Na esteira do magistério de Antonio Herman Benjamin (2008, p. 21), é possível extrair

deste princípio uma consequência prática no campo processual que vem a ser a inversão do ônus

da danosidade a incidir sobre o responsável pelas intervenções ambientais.

Deste modo, as características do patrimônio ambiental, reforçadas pela máxima da

precaução, autorizam a formação de um juízo de probabilidade da ocorrência danosa, mesmo

diante de um estado de incerteza científica sobre o empreendimento ou conduta.

Novamente lançando mão das observações de Landolfo Andrade (2015, pp. 138 e 139),

pode-se asseverar que a precaução fixa um

[...] dever genérico e abstrato de conservação do meio ambiente, um regime ético-

jurídico em que o exercício de atividade potencialmente poluidora, sobretudo quando

perigosa, conduz à inversão das regras de gestão da licitude e causalidade da conduta,

com a imposição ao empreendedor do encargo de demonstrar a sua inofensividade.

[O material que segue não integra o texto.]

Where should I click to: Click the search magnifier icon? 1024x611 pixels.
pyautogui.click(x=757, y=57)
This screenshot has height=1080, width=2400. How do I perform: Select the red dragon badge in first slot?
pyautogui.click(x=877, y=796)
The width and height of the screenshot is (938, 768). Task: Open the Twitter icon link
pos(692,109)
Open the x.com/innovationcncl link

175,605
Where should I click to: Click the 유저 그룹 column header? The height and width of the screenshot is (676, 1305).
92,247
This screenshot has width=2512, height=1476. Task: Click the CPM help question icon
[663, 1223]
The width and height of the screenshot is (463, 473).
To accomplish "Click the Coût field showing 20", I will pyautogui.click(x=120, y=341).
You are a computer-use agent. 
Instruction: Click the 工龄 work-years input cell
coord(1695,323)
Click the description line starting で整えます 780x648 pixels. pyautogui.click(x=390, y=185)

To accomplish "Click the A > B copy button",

Por essa posição, que tem contado com a chancela de nossos pretórios59, havendo

dúvidas sobre os perigos de uma atividade à saúde humana ou ao ecossistema, cabe ao aventado

degradador o ônus de provar a inexistência do dano, que não foi o seu causador ou mesmo que a

intervenção é inofensiva (GOMES, 2012, p. 477).

Necessário pontuar que existem gradações envolvendo a extensão da precaução. Estas

oscilam entre uma certeza quanto à ausência absoluta de risco – vertente radical – passando pela

corrente minimalista que prega riscos sérios e irreversíveis sem ventilar a inversão, culminando

na intermediária, adotada pela doutrina pátria, propondo a demonstração de risco científico crível,

vale dizer, tomando a probabilidade ao invés da certeza (MILARÉ, 2011, p. 1072).

A última hipótese autorizativa da uma nova repartição dos esforços probatórios

relaciona-se com a teoria da distribuição dinâmica do ônus da prova60.

Como já exaustivamente demonstrado, o universo probatório na tutela coletiva do meio

ambiente distingue-se pelo grau de complexidade, assinalado pela multidisciplinaridade, além das

59 Em particular o Superior Tribunal de Justiça tem precedentes favoráveis a essa flexibilização do encargo com

supedâneo na precaução, fazendo-se menção ao Resp no. 883.656/RS, j. em 09/03/2010, Resp no.1060753/SP, rel.

Min. Eliana Calmon, j. em 01/12/2009 e ao Resp no. 1049822, rel. Min. Francisco Falcão, j. em 23/04/2009. 60 Que será objeto de maior detalhamento neste capítulo.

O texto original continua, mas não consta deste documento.